Stated problem: Can you write out the entries below again with each "Given:" swapped for "Instruction:" and everything else unchanged, leaving the pictures out?

Given entries:
- - -
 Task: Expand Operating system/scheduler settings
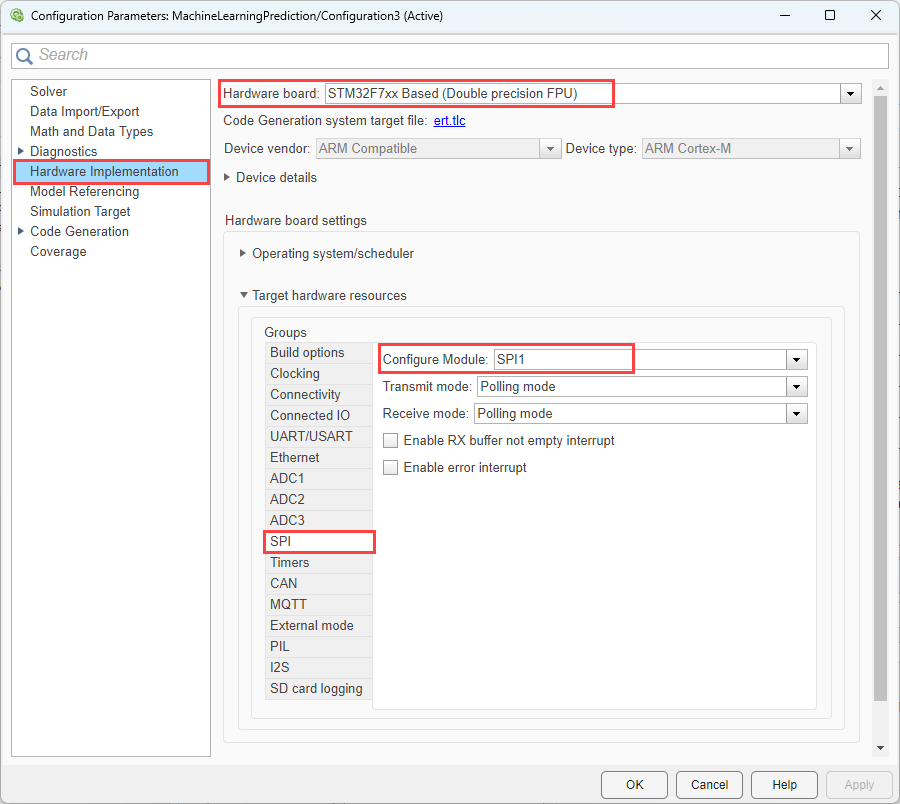tap(243, 253)
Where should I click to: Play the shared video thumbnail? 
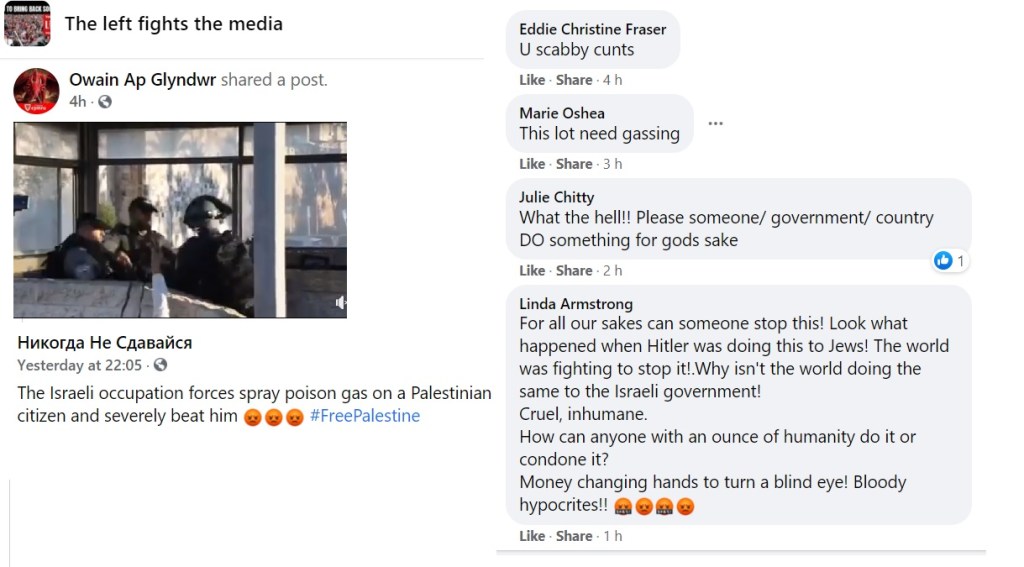(x=180, y=220)
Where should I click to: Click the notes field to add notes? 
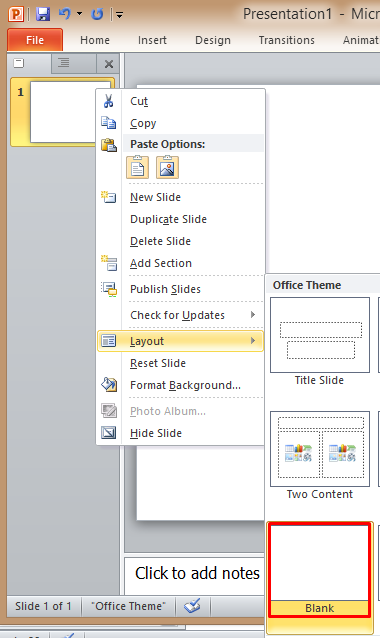(x=195, y=575)
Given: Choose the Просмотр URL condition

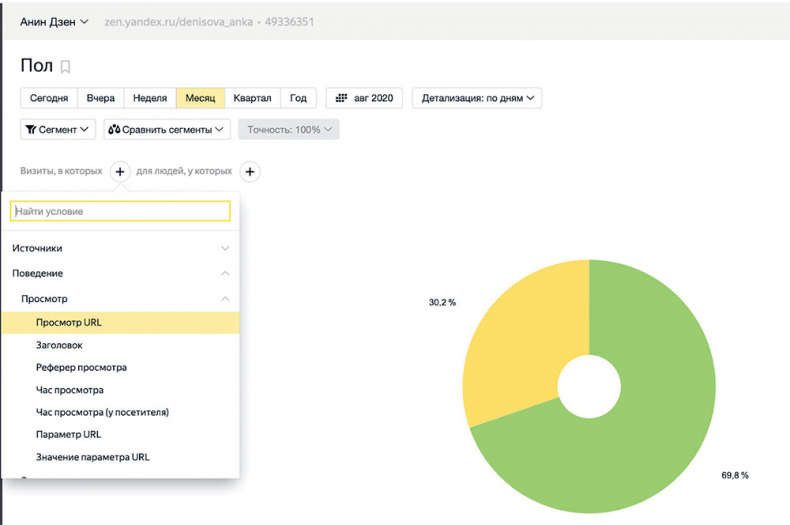Looking at the screenshot, I should 69,322.
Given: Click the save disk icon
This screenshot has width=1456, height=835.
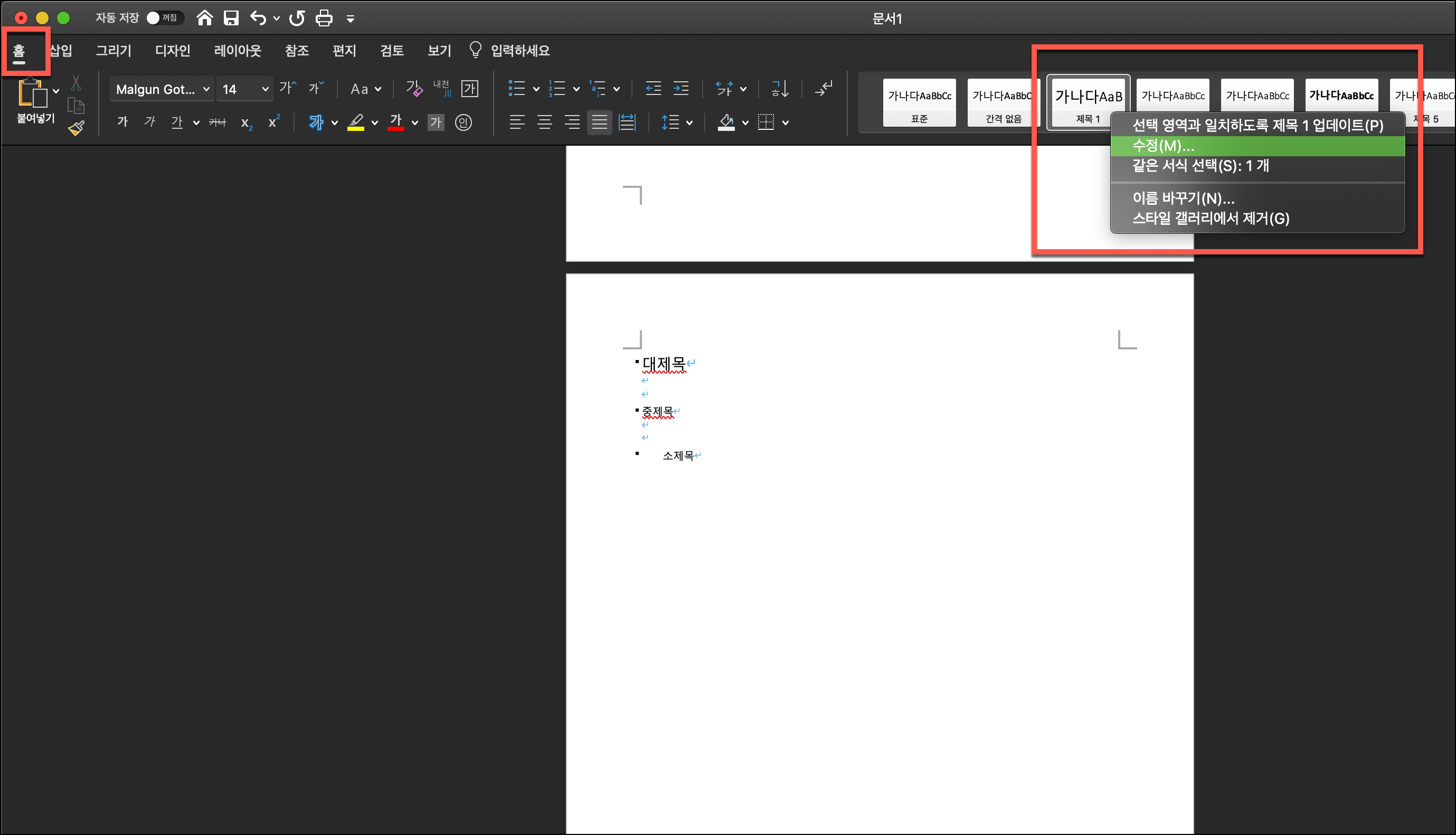Looking at the screenshot, I should 231,18.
- - -
The result:
 Task: Expand Operating system/scheduler settings
tap(243, 253)
Where should I click to: Play the shared video thumbnail? 
(x=180, y=220)
Where should I click to: Click the notes field to add notes? 
(x=195, y=575)
Instruction: Choose the Просмотр URL condition

Looking at the screenshot, I should 69,322.
Instruction: Click the save disk icon
This screenshot has width=1456, height=835.
Looking at the screenshot, I should 231,18.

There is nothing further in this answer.